Realize that Marine officers and non-commissioned officers who dedicate their careers to the Corps will continue to age, accumulate expertise, and gather power and responsibility, even as the the bottom of the organizational pyramid is refreshed every year with new 18 year olds. Rank makes the leaders important, but to inspire confidence and trust in decision making, leaders must stay relevant.
Our teams need leaders who are no less relevant. Otherwise, trust erodes as team members look elsewhere for relevant leadership.
How then do we stay relevant?
Stay Humble
Stay Grounded
Stay Hungry
Stay Curious
Stay Visible
These are mentalities, actions, and mantras. Combined, they will keep us relevant as we grow and expand our responsibilities.
Why are you in charge?
Are you relevant?
How do you assess relevancy of leaders above you? Who do you gravitate toward?
Stay Humble
Sustaining the Transformation includes two chapters on officers, one related to company-grade officers (Lieutenants through Captains) and the other for field-grade officers (Majors and Lieutenant Colonels). The very first topic addressed? Humility.
7-2. Marine officers must have the courage to lead in combat, the empathy to counsel a distressed Marine, the integrity to enforce unpopular decisions, and the humility to accept correction from more experienced enlisted Marines.
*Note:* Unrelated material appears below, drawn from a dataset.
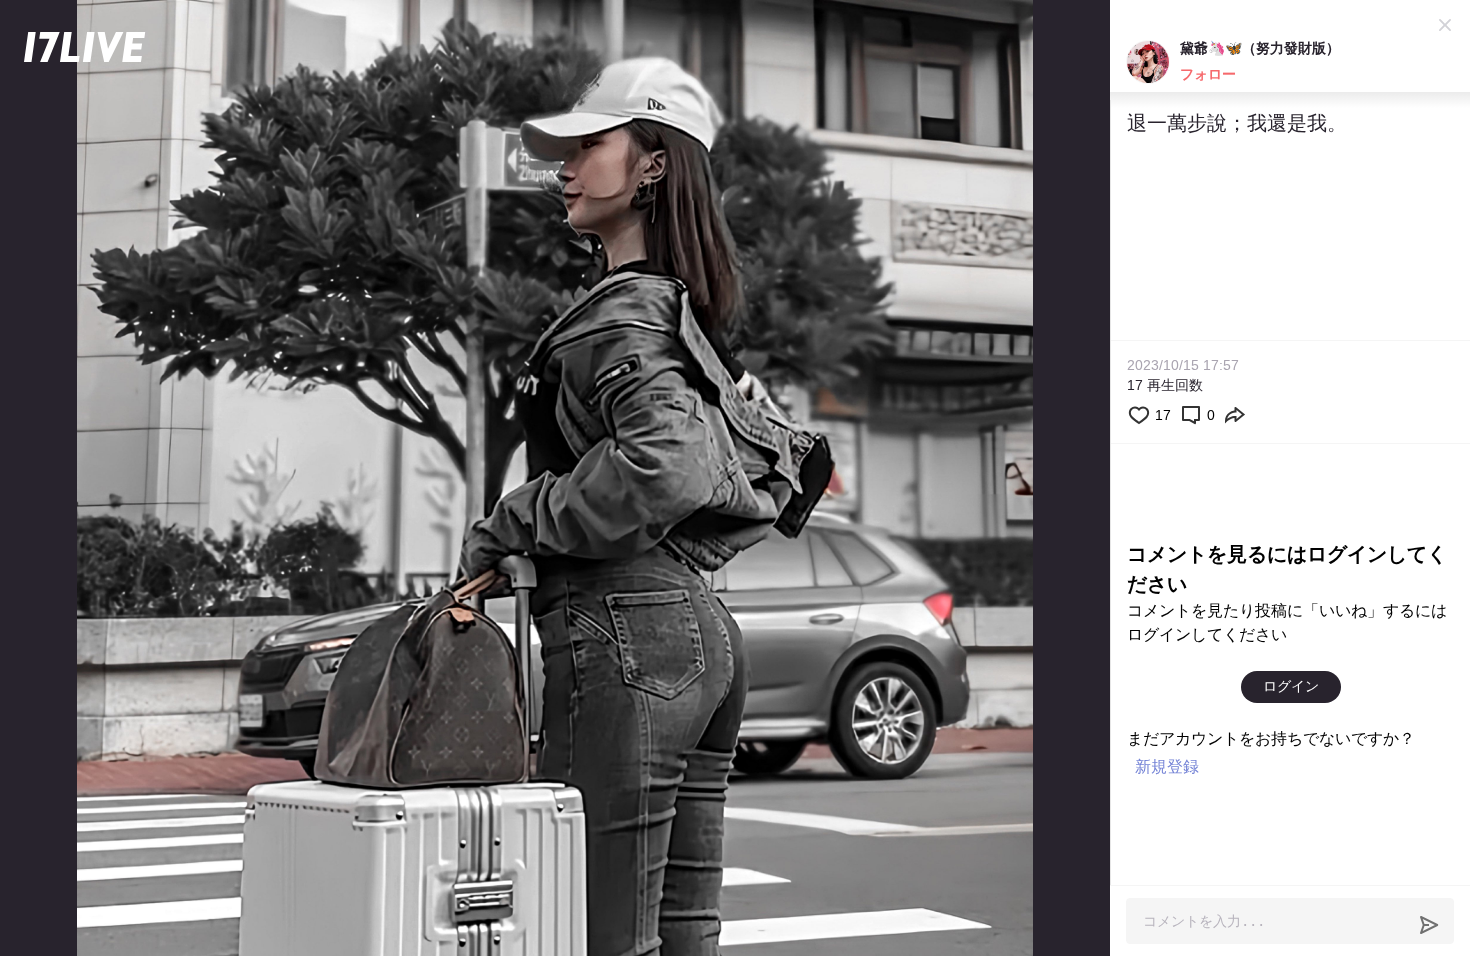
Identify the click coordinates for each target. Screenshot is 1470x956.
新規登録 (1167, 766)
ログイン (1291, 686)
Humility is required to not become irrelevant. No greater self-sabotage exists for a leader than ego or pride.
7-2. Without humility, young officers may become caught up in their own authority and lose touch with their moral obligation to their Marines.
Everyone has experienced working for or around a leader lacking in humility. They eventually lose respect and relevance as those they deign to lead grow frustrated with the arrogance. This behavior fallacy is so quickly obvious to everyone else, but is it always obvious to the leader?